The most important issues with any system of health care today are money and health. Does any system that is put into place make people live longer, better and for how much money? I am a physician and I think electronic medical records in a private office fail on both counts.
First, do they make people live longer? I doubt it. How can a medical record make people live longer? In theory, if screening tests are done as recommended by numerous medical societies, there would be an overall population survival benefit. This is a big “possible.” Screening guidelines suggest women start getting mammograms by the age of 40. A recent task force came out and said there is no survival benefit until the age of 50. Prostate cancer screening has drawn similar conclusions in terms of lives saved. More testing leads to more false positives, i.e., the test is abnormal when it shouldn’t be. This leads to anxiety, further testing, therapy, doctor visits and a big waste of resources.
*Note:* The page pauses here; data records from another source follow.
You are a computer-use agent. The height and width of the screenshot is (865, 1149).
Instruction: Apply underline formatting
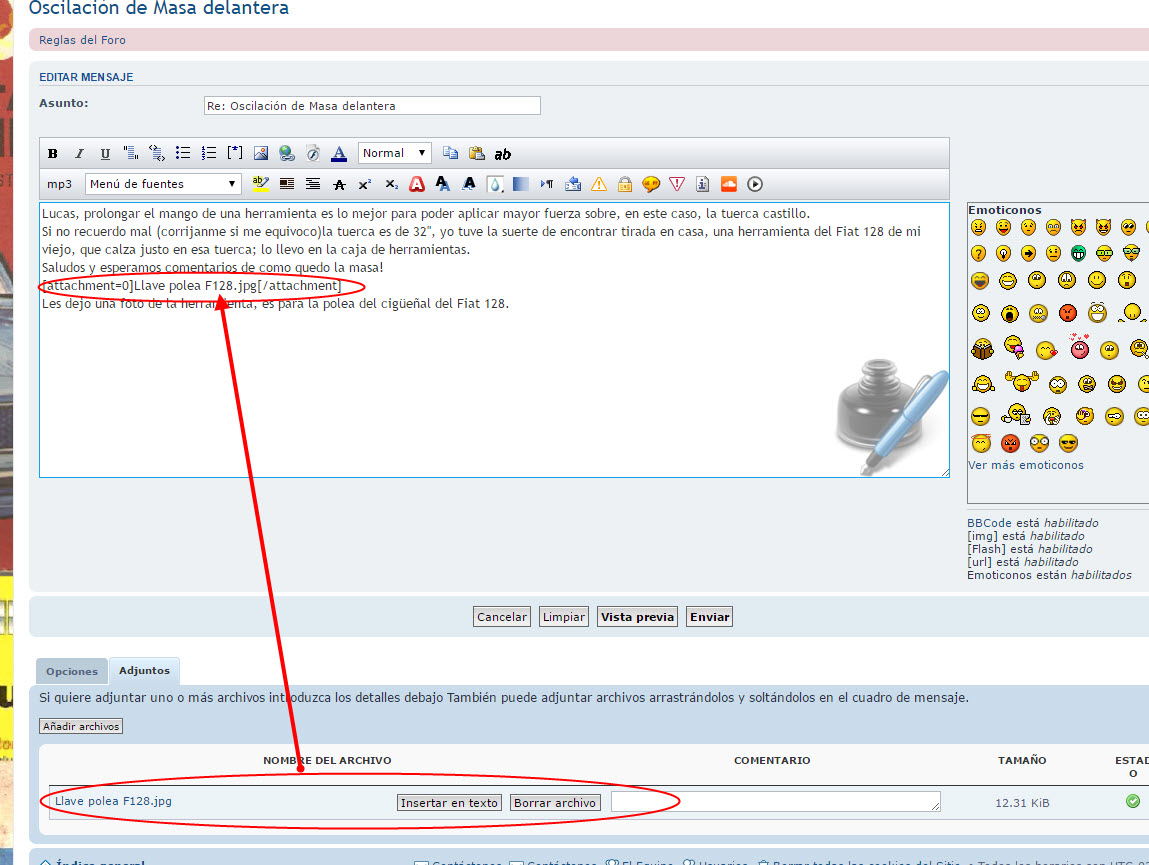coord(105,154)
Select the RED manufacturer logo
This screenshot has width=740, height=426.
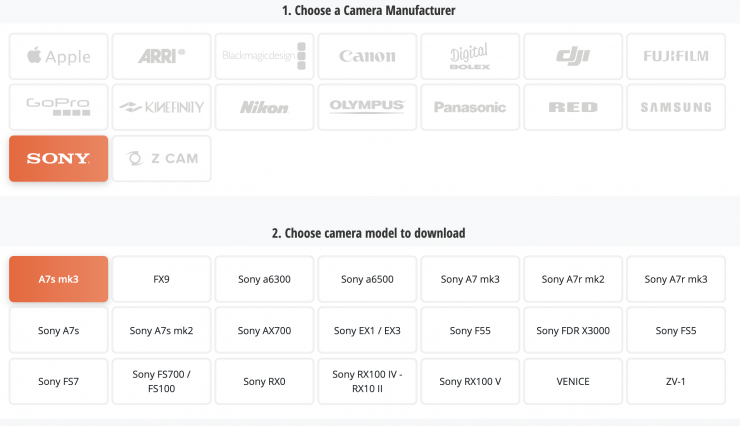point(573,108)
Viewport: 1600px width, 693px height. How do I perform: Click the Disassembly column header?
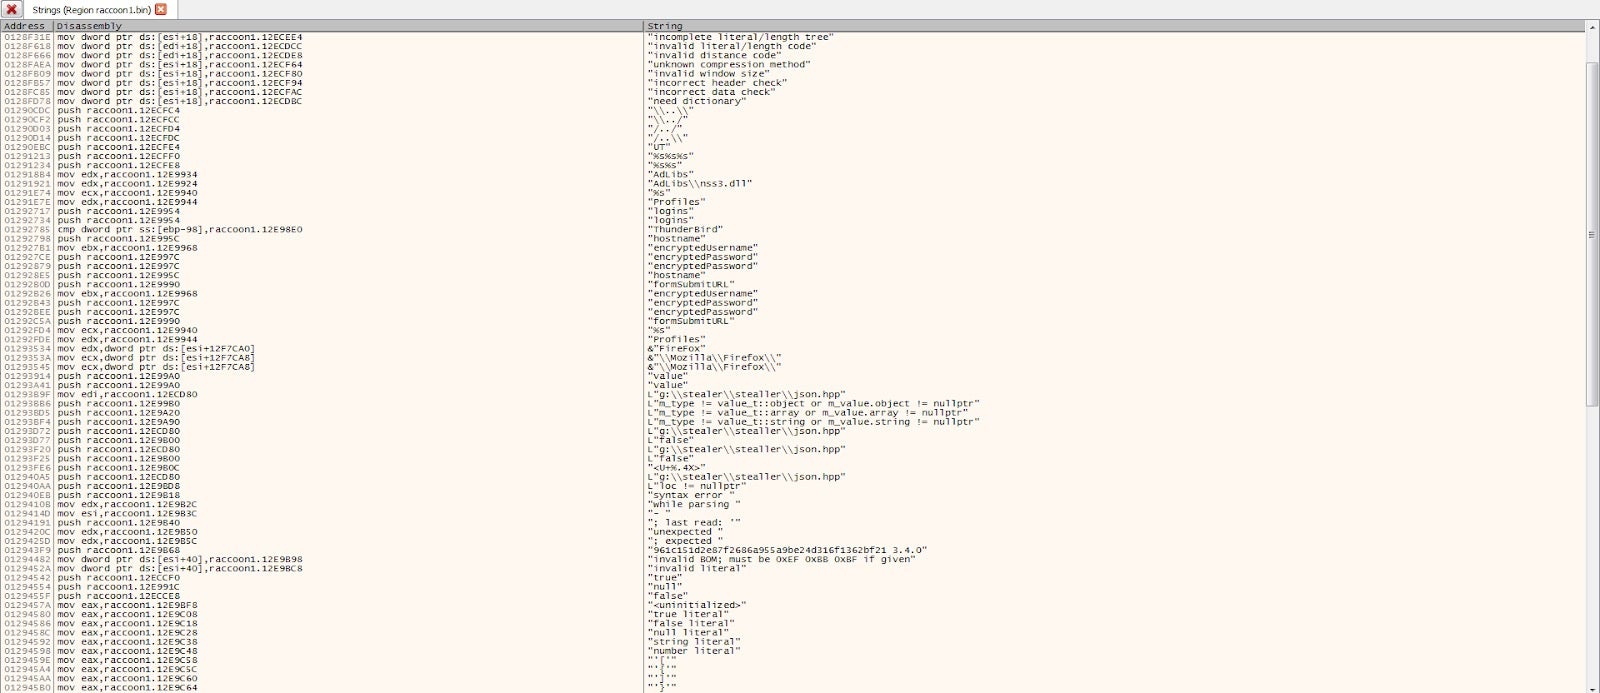[90, 26]
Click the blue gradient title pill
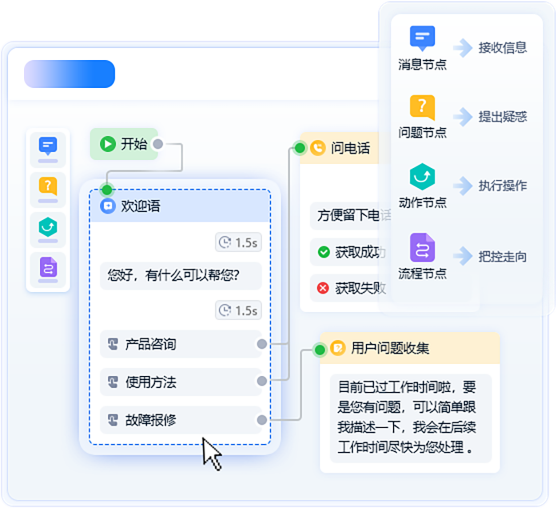This screenshot has width=557, height=508. point(70,74)
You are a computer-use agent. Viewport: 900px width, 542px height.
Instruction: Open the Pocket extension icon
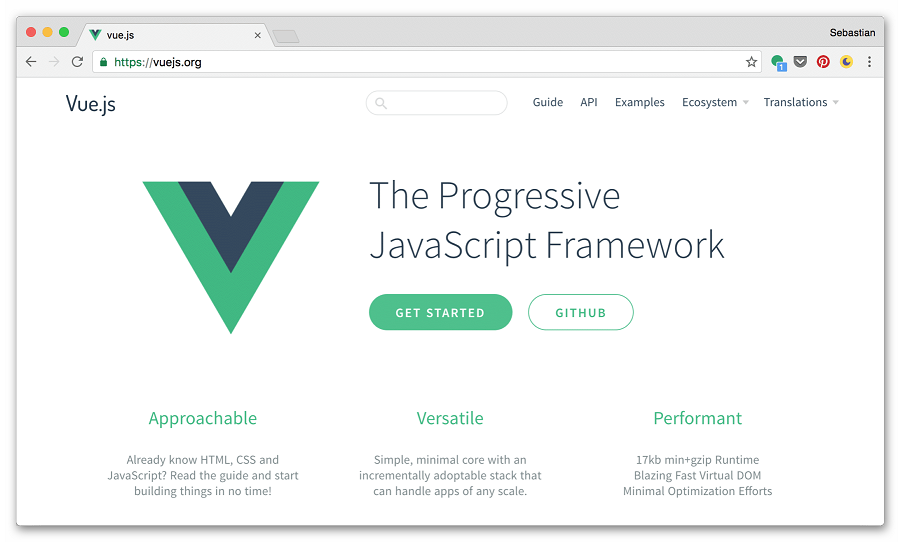[x=800, y=61]
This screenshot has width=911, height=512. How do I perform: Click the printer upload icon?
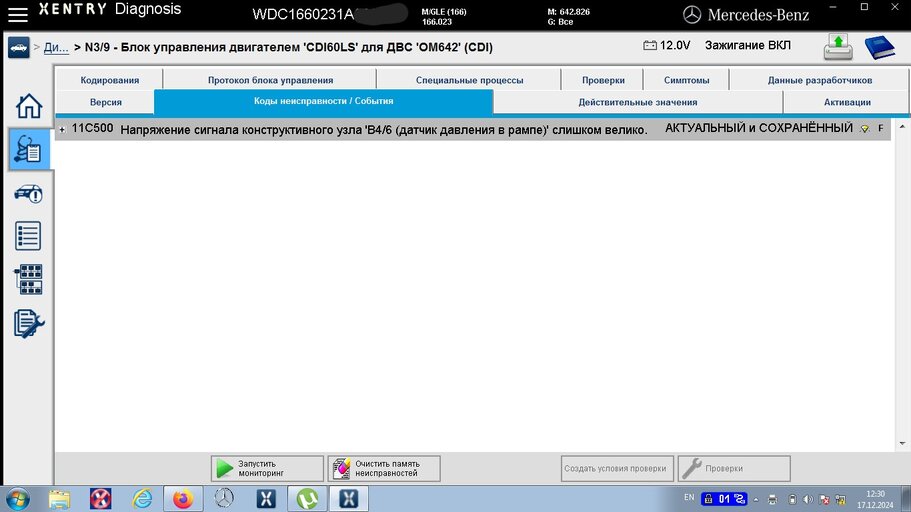[838, 47]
What about immunizations? Perhaps they will help get more people immunized because doctors and nurses will ask and then recommend the procedures. This is a question that will take 20 years to answer. In chronic diseases like asthma and hypertension, perhaps monitoring will help a small segment of the population who will take the time and effort to monitor their disease at home, get the information uploaded and share it with their physicians. Personally, I don’t think it will help much. Both in my office and in the general population, people are getting fatter and they don’t exercise.
How about cost savings? The government is giving incentive money to physicians to get the records set up. That money, in turn, goes to the company supplying the medical record services. This gives the big companies impetus to lobby the federal government to push this program forward. Companies like Cerner, IBM, and GE have a lot of money for marketing and PR. There is a lot of money up for grabs. Once the systems are established, there are maintenance and support fees that continue forever. Theoretically, an office can have a smaller office staff and save money in administration costs. I would say that it is bad because it puts somebody out of a job, but in my discussion with colleagues and in economic studies done, there have not been any staff reductions. So, doctors aren’t saving any money by putting in the systems.
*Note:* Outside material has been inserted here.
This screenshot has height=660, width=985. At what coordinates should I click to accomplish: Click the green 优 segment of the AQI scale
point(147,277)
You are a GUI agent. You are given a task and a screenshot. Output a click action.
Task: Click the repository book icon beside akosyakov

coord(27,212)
Are doctors making money from them? Due to the way they are set up for office use, most doctors spend more time with EMR than they do with paper charting. It is not more time with patients. This leads to inefficiency. If a doctor in a five-person practice is on call and one of his partner’s patients calls up for a refill on their medication, he might know the correct one to order or he will have an improved familiarity with that patient. That is better service, which is always good. Otherwise, I see no incentive for doctors to have them in their offices outside of saving a medicare-imposed penalty for not having them.
Are the health systems saving any money? Again the theory is that if a doctor has all of the information on a patient, he doesn’t have to repeat tests. This is more theoretical than real. If you have blood work and then have chest pain and go to the hospital, most of your blood work is repeated. If you have a CT scan and get a biopsy for cancer and see your local doctor and then go for a second opinion at a university cancer center, they will likely repeat all of your tests. For “well” visits, the testing usually goes to your local lab or hospital. This information isn’t currently shared. Systems do not talk to each other. It’s going to take years for this to happen. There are a slew of privacy issues to deal with. If your doctor has your EMR, that is one set of security. If your doctor has an EMR that talks to other doctors, you need another level of security. If you want something national, then you have some real privacy issues.
But are health systems saving money? Well the insurance companies are already and they don’t need an EMR to do it. Expensive studies like PET scans, CT scans and MRI’s need prior authorization and they are often rejected. Some doctors don’t want to spend the extra time talking with a precertification physician from the insurance company to get that fifth MRI for chronic back pain.
What about the hospital systems? Possibly this is where EMR has a place. The security concerns are taken care of by established IT departments. They can put hard-stops in on order entry to prevent drug interactions and duplicate testing. The incentive in cost savings is in DRG payments. If the hospital gets paid a set amount for a diagnosis of congestive heart failure or emphysema, the least amount of testing they do, the more money they make. Also, they make information available to all of the doctors in their system. That increases the efficiency of the doctors working there. This hospital-based system translates into a cost benefit for doctors. Doctors can see more patients faster, not waiting for hospitals to send faxes of information over to them. They don’t have to repeat as many tests either. Has this translated into a shorter length of stay for hospital patients? This theory does not pan out.
Therefore, it is my conclusion that the EMR system in its current form is good for hospital systems and the doctors who are privileged there and is a waste of money in private offices. Any mandate set out by the government to make doctors use an EMR system is misguided and based on fantasy and magical thinking. In the case of EMR is here, it is a case of “the emperor has no clothes.” I just don’t buy the hype.